[Task description]
For each statement, decide whether the abstract on real-time transit demand prediction supports it, answering yes or no and quoting the words of the abstract that decide it. (a) The models were tested with data from 32 stations on the Central line of the London Underground. (b) The univariate state-space model is built separately for each cluster of stations. (c) Ensemble prediction gives the lowest mean error at every station.

[Excerpt provided]

Real time transit demand prediction capturing station interactions and impact of special events

TitleReal time transit demand prediction capturing station interactions and impact of special events
Publication TypeJournal Article
Year of PublicationSubmitted
AuthorsPeyman Noursalehi, Haris N. Koutsopoulos, Jinhua Zhao
JournalTransportation Research Part B
KeywordsAFC data, correlation clustering, dynamic factor models, real time prediction, state-space models, station arrivals
Abstract

 

Demand for public transportation is highly affected by passengers' experience and the level of service provided. Thus, it is vital for transit agencies to deploy adaptive strategies to respond to changes in demand or supply in a timely manner, and prevent unwanted deterioration in service quality. In this paper, a real time prediction methodology, based on univariate and multivariate state-space models, is developed to predict the short-term passenger arrivals at transit stations. A univariate state-space model is developed at the station level. Through a hierarchical clustering algorithm with correlation distance, stations with similar arrival patterns are identified. A dynamic factor model is proposed for each cluster, capturing station interdependencies through a set common factors. Both approaches can model the effect of exogenous events (such as football games). Ensemble predictions are then obtained by combining the outputs from the two models, based on their respective accuracy. We evaluate these models using AFC data from the 32 stations on the Central line of the London Underground (LU), operated by Transport for London (TfL). The results indicate that the proposed methodology performs well in predicting short-term station arrivals for the set of test days. For most stations, ensemble prediction has the lowest mean error, as well as smallest range of error, and exhibits more robust performance across the test days. The paper also briefly discusses the use of data from Twitter and other social media platforms to detect unplanned events in real time, and use them as inputs to the models.

[Dataset excerpt]
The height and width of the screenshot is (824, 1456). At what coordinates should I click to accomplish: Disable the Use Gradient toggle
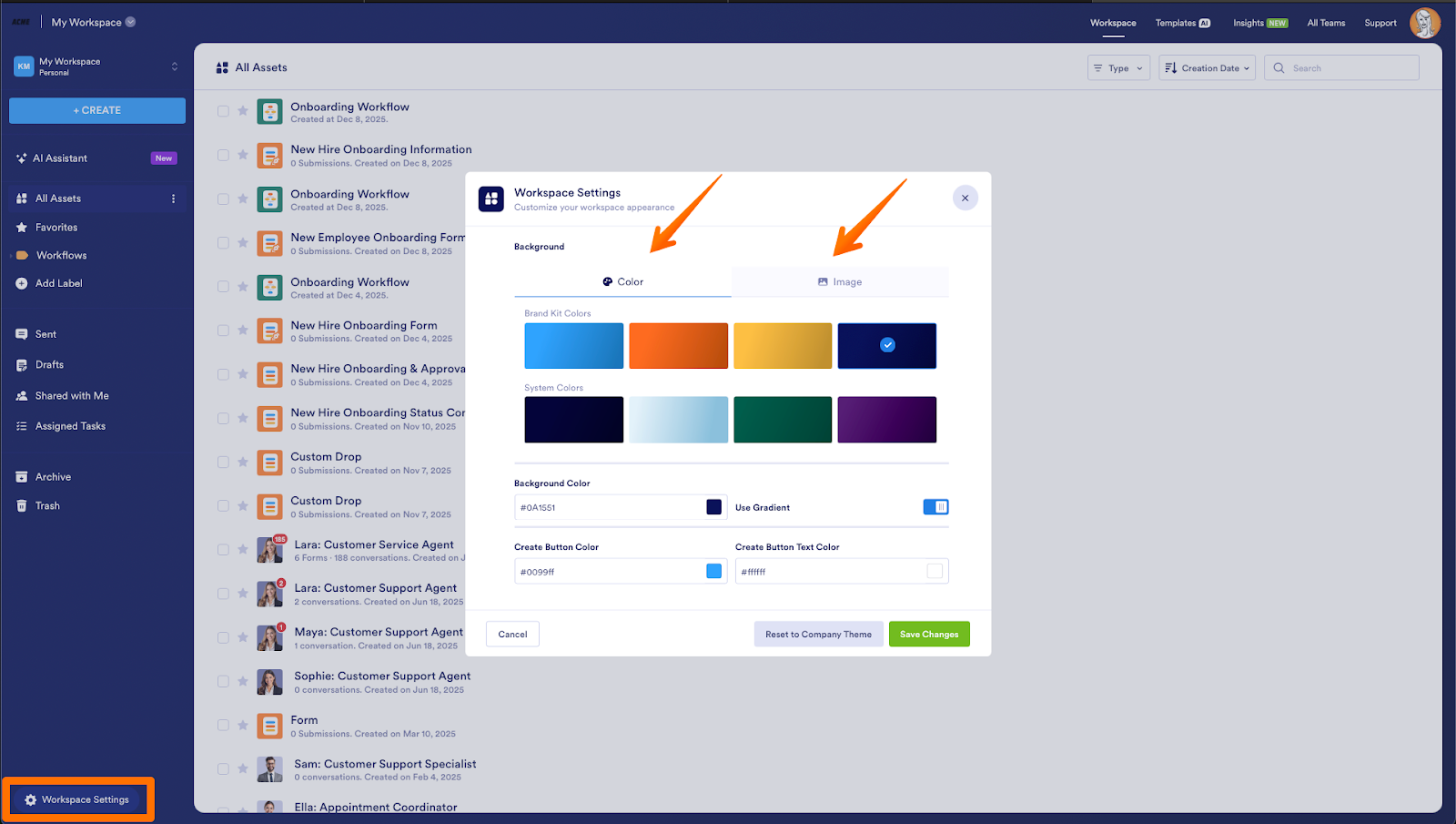click(x=935, y=506)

[Correct result]
(a) Yes: "We evaluate these models using AFC data from the 32 stations on the Central line of the London Underground (LU)"
(b) No: "A univariate state-space model is developed at the station level."
(c) No: "For most stations, ensemble prediction has the lowest mean error"